Monday, December 21, 2020
Over the weekend, Franklin Graham tweeted that, because President Trump has been proven right in the past, if he claims that the election was rigged or stolen, Graham believes him. This tweet was an insightful but troubling distillation of the cultural cognition work that Dan Kahan has been doing for years. Kahan explains that our debate over climate change, for example, “isn’t about what you know . . . it’s about who you are.” On many of our hot-button issues, people aren’t “thinking about the arguments,” they’re “thinking about which side they’re on.”
The journey of the white evangelicals who look to Graham for leadership has been remarkable over the past four years, moving – in very broad terms – from a “we have to vote for Trump because he’s not Hillary,” to more enthusiastic support that looks beyond character issues because of Trump's policy positions, to a wholehearted reliance on Trump's character (trustworthiness) even when there is no evidence to support his claims. This trajectory – tribe over facts – is not limited to white evangelicals, of course.

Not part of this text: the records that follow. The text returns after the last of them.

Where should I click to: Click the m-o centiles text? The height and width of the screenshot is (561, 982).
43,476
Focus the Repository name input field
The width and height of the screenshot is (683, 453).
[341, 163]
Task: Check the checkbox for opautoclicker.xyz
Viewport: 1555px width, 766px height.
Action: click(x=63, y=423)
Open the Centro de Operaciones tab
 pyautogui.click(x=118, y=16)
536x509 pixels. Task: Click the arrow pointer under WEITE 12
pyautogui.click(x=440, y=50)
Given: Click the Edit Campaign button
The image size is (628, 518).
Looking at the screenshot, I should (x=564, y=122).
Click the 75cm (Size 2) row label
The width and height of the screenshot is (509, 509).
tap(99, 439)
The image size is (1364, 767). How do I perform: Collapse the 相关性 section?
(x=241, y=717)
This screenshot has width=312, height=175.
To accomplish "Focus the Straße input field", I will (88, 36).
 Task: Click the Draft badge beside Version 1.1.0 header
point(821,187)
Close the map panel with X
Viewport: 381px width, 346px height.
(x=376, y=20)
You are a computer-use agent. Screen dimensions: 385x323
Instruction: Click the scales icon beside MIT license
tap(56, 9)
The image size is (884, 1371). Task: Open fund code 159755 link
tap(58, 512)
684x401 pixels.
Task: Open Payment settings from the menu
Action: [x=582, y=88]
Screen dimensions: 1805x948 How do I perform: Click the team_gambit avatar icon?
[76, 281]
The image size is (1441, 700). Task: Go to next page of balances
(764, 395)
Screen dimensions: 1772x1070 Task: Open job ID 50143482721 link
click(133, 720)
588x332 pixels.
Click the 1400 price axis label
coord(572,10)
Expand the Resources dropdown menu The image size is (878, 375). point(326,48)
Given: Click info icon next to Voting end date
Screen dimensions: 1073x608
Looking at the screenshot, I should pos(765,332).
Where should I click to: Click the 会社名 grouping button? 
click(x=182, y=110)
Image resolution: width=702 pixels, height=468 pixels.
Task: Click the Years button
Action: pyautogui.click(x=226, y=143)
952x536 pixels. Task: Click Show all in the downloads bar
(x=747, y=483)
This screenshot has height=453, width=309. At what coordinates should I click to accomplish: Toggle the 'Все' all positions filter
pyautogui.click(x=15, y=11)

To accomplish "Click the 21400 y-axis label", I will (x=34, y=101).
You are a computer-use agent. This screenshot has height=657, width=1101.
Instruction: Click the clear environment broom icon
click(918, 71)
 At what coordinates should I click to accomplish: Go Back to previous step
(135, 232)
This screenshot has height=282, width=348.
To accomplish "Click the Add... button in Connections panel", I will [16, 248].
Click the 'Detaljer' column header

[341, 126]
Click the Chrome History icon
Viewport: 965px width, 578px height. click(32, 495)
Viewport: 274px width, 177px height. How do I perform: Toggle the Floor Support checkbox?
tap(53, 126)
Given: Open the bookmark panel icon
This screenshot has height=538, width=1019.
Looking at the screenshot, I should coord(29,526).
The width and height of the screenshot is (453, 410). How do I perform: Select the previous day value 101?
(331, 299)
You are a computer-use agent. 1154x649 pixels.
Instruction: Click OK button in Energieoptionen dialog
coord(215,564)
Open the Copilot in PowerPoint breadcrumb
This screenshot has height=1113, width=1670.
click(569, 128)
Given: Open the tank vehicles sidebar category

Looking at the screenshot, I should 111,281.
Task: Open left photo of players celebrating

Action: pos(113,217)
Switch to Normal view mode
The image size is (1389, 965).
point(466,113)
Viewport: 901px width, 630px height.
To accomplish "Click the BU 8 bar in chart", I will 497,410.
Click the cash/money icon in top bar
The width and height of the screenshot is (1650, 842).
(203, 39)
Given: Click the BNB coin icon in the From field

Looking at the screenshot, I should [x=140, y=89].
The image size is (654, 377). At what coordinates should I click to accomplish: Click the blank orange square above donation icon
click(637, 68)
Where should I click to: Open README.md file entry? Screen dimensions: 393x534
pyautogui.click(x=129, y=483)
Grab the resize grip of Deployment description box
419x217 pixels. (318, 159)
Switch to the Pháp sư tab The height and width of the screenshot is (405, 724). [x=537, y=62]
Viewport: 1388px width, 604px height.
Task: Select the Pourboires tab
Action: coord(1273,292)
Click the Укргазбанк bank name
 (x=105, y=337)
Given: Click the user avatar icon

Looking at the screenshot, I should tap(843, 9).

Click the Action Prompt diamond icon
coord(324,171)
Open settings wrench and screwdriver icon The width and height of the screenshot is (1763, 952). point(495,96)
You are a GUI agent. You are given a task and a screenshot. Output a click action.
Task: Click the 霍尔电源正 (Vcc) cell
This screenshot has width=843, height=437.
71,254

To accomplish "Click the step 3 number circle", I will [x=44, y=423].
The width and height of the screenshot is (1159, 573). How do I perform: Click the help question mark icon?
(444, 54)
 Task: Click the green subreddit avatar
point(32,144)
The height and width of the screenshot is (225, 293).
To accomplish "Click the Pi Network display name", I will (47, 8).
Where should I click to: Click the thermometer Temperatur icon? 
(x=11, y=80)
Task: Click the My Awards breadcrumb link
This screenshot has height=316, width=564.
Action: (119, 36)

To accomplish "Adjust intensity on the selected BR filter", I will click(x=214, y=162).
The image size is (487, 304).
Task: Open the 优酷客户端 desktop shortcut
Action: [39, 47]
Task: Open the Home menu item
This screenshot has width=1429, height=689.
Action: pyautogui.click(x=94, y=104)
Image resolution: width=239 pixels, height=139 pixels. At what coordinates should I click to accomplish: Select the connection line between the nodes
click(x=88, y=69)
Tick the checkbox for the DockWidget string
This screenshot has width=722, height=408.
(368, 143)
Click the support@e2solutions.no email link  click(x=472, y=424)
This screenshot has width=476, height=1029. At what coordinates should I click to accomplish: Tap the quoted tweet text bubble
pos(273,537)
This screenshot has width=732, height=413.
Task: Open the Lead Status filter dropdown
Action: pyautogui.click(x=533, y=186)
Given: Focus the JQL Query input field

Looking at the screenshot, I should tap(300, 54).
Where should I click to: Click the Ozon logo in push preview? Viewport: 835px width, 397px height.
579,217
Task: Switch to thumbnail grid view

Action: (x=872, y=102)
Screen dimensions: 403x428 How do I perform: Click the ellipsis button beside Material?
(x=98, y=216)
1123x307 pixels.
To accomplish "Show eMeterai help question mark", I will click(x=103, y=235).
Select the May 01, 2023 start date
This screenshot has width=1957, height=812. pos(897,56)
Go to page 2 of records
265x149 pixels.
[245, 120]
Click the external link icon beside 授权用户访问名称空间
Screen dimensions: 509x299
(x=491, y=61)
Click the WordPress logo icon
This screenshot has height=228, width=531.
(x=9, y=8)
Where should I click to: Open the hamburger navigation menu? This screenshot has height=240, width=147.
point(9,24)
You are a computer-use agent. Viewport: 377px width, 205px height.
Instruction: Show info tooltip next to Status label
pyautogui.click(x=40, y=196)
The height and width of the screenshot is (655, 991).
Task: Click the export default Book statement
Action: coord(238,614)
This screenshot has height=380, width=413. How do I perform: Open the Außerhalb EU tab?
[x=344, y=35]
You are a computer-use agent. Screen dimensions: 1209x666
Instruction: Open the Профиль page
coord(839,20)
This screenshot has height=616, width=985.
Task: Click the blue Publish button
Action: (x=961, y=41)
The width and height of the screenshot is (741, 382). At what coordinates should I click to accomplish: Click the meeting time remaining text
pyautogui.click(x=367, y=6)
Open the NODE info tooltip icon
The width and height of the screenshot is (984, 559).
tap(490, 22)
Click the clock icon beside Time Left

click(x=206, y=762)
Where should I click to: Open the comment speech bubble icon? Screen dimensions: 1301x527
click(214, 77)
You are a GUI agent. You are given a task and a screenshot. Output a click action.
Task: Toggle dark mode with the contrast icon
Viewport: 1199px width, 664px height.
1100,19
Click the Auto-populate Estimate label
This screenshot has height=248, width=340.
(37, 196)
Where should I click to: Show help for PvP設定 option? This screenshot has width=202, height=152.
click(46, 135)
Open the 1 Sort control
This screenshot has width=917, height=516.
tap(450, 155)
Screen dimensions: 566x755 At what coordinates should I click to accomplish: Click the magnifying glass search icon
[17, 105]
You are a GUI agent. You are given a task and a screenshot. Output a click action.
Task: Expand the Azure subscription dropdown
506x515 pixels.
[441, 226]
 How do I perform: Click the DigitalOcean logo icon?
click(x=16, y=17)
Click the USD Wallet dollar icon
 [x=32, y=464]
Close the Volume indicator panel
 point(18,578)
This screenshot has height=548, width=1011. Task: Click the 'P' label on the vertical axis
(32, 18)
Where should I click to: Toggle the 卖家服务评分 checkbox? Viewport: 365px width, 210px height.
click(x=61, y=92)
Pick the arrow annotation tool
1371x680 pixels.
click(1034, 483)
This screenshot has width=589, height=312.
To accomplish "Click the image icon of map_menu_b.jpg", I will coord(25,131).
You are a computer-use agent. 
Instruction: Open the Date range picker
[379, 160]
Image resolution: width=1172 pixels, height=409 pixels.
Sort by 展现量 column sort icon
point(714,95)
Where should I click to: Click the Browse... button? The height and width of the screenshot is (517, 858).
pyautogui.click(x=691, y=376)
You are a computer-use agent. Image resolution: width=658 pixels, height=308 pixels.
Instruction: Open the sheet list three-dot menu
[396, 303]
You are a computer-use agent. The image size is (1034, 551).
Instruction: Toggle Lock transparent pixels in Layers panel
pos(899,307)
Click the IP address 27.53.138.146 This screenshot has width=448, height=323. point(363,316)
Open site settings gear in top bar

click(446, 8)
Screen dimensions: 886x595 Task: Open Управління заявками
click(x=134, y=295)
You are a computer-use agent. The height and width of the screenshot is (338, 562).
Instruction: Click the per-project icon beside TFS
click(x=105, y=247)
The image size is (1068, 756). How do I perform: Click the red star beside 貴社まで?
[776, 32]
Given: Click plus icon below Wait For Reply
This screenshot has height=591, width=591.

I recently asked a circle of friends, all of whom are full-throated opponents of President Trump, if they could cite one positive policy or practice that had been implemented by this administration. Total silence, followed by protestation of my question’s premise. The sides have been chosen, and that’s the choice that matters.
This is not going to end on January 20. President Trump is a powerful accelerant, but not the source. I believe that this is the most pressing challenge we face as a nation, not only because our tribalism is preventing the flourishing of human relationships near and far, but because it makes political collaboration on the many other challenges we face exceedingly difficult. What does Catholic social teaching have to offer at this time? Yes, CST offends both tribes because of the substance of the Church's truth claims. But what does it have to say about our rapid retreat from the world of factual analysis into a cultish tribalism? The social scientists have plenty to say, but what about the Church? If the bishops’ contributions to our national political discourse over the next four years does not include the dangers of tribalism as a focal point, that will be an opportunity lost. Let’s start at a very practical level: if a pastor were to recognize the problem and decide to preach on growing American tribalism, what should he say?